My friends, the weather these days has been downright insane.  Last week it was -30 degrees.  Yesterday it was +12.  Tuesday night, the Noisy River had a crazy little flash flood, depositing large chunks of ice all over it's banks, and taking out a bridge railing or three.  Then there was freezing rain, and then snow squalls, just to keep it interesting.

We've been under some sort of weather warning (or watch or "statement") pretty much consistently for the past 10 days.  Wind warnings, snow squall warnings, rainfall warnings, freezing rain warnings, thunderstorms, you name it, we've see it.

We're going with it.  I know it's effed up, and I know the planet is in serious serious doo-doo, but for this year we're rolling with it (versus the other option, which is bitching and complaining about it, and STILL having to deal with it.)   The warm is giving us a respite from the effing cold.  We've discovered that our house is pretty fricking poorly insulated, and that it needs some serious work in that area.  We kind of thought that going in, but you always hope for it to turn out better than you think it is.

It hasn't this time.

So we're cold, but we're dealing with it.  Because, thanks to Mother Nature and her menopause symptoms, mixed in with all this minus thirty degrees crap, there have been days of plus twelve -with rainboots, and splashing in the mud, and thoughts about spring, which are often what are needed to get though a dark rainy January day.

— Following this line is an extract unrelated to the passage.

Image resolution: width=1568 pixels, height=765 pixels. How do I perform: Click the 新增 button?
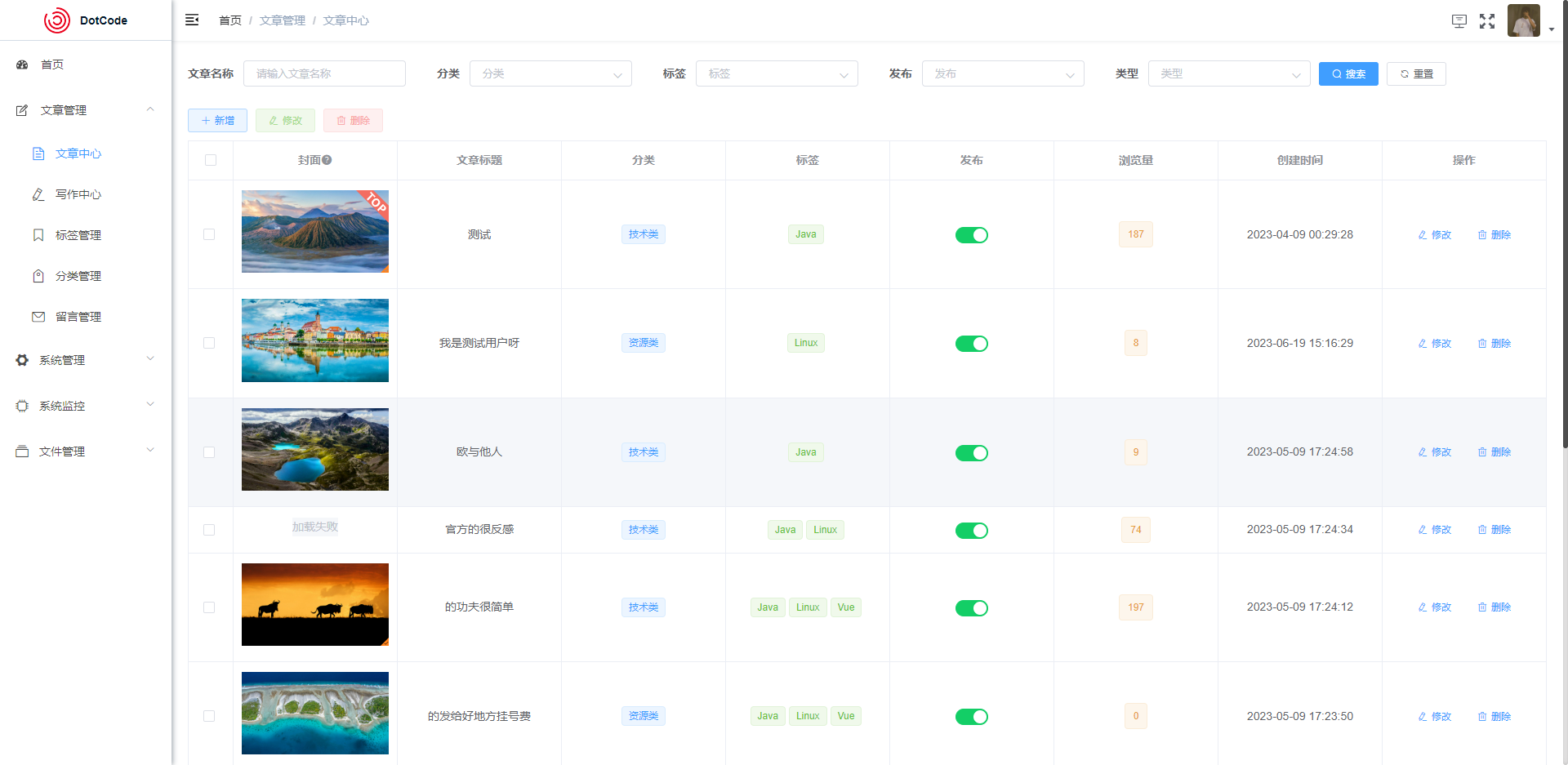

And when it's effing cold, sometimes the only way to keep warm is strap on your skates, and hit the pond for hours upon hours of skating, capped off with a bit of hot chocolate.  That's not such a bad way to end the day either.

I'm tired of listening to people complain.  I'm tired about hearing from people that are not greatful for the majority of the moments that they spend on this earth.  Because there are people out there who are sufferring....truly truly suffering, and for the most part, we, in this country, are not.  And me?  I am really not either.  Sure I'm cold, but put on another sweater and shut up about it already.  At least I HAVE sweaters to put on, not to mention a roof over my head, and a fireplace that (poorly) heats my home.

Perspective, that's what it's all about these days.